The Canadian glass industry fights back against un fair practices.

October 25, 2013  By Patrick Flannery


There are 30 Chinese government programs providing subsidies to Chinese
unitized curtain wall manufacturers, and another 142 that may be
providing indirect or “upstream” aid, according to the Canada Border
Services Agency.

There are 30 Chinese government programs providing subsidies to Chinese unitized curtain wall manufacturers, and another 142 that may be providing indirect or “upstream” aid, according to the Canada Border Services Agency. The assistance is in the form of direct grants, tax breaks, rebates, awards, passed-through price discounts and forgivable loans. How many Canadian programs are extending similar benefits to your business?

JamesonHouse_01_crop  
Where is the Canadian building envelope? Unfair trade practices by foreign governments could threaten the very existence of our industry as high-profile projects are snapped up by low-cost overseas fabricators.
Photo courtesy of Michael Elkan.

* [Supplied information]
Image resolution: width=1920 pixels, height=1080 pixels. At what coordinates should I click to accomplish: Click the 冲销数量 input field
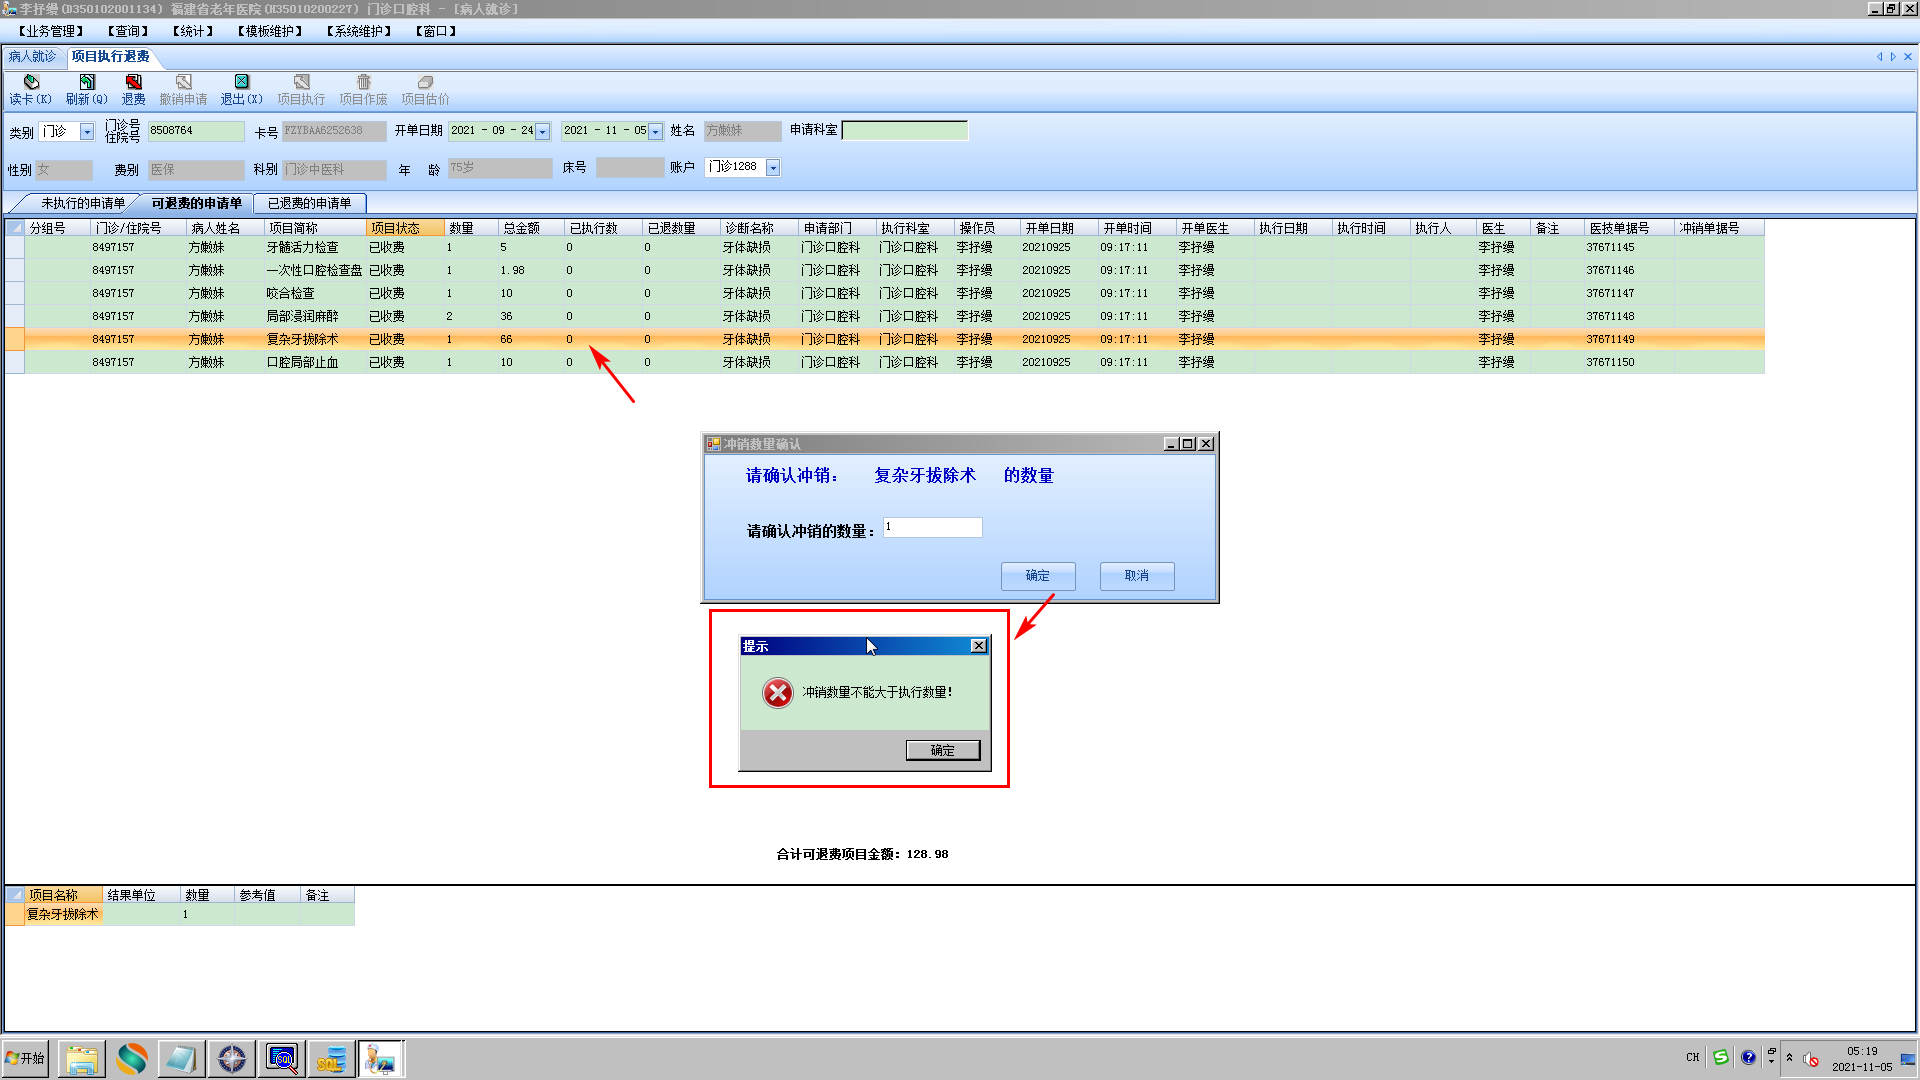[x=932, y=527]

* [Given exercise 1] Please reproduce the glass industry article word for word, starting with "JamesonHouse_01_crop" and going on through "low-cost overseas fabricators.".
* [Given exercise 2] According to the Canada Border Services Agency, as cited in the glass industry article, how many Chinese government programs provide subsidies to Chinese unitized curtain wall manufacturers?

* [Task result 1]
JamesonHouse_01_crop  
Where is the Canadian building envelope? Unfair trade practices by foreign governments could threaten the very existence of our industry as high-profile projects are snapped up by low-cost overseas fabricators.

* [Task result 2] 30